Apple has lost another AI researcher to Meta, marking the fourth departure from its foundation models team in just one month. The exodus comes as Apple weighs a potential pivot to using third-party AI models instead of its own internally developed technology, raising questions about the company’s ability to compete in the AI race.
What you should know: Meta has systematically poached Apple’s AI talent, targeting the company’s most critical research division.
• Bowen Zhang, a key multimodal AI researcher at Apple, left the company on Friday to join Meta’s newly formed “Superintelligence” team.
• Zhang was part of Apple’s foundation models group (AFM), which built the core technology behind Apple Intelligence.
• This follows three other high-profile departures to Meta in recent weeks, including Apple’s former head of foundation models.
The big picture: Apple’s AI strategy appears to be in flux as the company struggles with both talent retention and strategic direction.
• Apple “has been marginally increasing the pay of its AFM staffers,” but the new compensation levels still “pale in comparison with those of rivals,” according to Bloomberg’s Mark Gurman.

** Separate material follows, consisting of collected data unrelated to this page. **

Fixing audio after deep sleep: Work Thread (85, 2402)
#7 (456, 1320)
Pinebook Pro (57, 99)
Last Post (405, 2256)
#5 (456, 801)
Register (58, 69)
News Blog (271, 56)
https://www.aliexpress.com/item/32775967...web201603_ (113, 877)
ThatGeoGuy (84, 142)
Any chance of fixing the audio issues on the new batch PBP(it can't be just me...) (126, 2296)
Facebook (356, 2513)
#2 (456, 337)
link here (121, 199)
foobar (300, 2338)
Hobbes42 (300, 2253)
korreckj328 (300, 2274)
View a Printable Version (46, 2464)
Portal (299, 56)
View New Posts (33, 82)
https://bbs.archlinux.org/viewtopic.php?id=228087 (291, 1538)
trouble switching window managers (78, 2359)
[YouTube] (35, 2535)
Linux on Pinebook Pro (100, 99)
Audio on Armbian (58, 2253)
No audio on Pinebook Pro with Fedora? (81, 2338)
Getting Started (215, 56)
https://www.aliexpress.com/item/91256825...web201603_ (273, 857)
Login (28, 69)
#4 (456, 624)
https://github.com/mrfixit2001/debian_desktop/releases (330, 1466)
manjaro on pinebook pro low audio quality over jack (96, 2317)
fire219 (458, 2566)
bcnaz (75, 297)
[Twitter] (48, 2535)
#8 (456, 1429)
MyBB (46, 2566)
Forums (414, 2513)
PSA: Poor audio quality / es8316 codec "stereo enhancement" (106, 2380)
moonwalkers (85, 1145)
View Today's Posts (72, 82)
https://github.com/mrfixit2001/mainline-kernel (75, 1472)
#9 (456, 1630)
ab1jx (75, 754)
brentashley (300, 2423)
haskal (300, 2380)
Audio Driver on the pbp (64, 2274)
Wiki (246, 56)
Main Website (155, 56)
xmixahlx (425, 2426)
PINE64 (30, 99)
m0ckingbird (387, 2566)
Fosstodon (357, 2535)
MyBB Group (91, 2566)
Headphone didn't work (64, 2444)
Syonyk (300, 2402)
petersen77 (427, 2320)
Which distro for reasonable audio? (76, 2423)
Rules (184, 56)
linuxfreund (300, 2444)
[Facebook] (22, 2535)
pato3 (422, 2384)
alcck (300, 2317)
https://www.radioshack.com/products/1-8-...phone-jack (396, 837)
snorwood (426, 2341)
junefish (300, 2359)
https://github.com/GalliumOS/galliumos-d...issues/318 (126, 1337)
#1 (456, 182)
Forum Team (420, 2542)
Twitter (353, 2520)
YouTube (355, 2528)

• The company is simultaneously exploring a major pivot away from its own AI models for future Siri upgrades and other Apple Intelligence features.
Why this matters: The talent drain threatens Apple’s ability to develop competitive AI technology in-house at a time when AI capabilities are becoming central to tech products and services.
• Apple’s exploration of third-party solutions like OpenAI’s ChatGPT or Anthropic’s Claude models has “triggered unease within AFM,” suggesting internal concerns about the company’s commitment to homegrown AI development.
• The company is working on competing versions of Siri—one powered by external models and another based on new AFM technology—but hasn’t made a final decision on which direction to pursue.
What’s at stake: Apple’s long-term competitiveness in AI hinges on resolving these strategic and personnel challenges before more critical talent defects to rivals like Meta, Google, and OpenAI.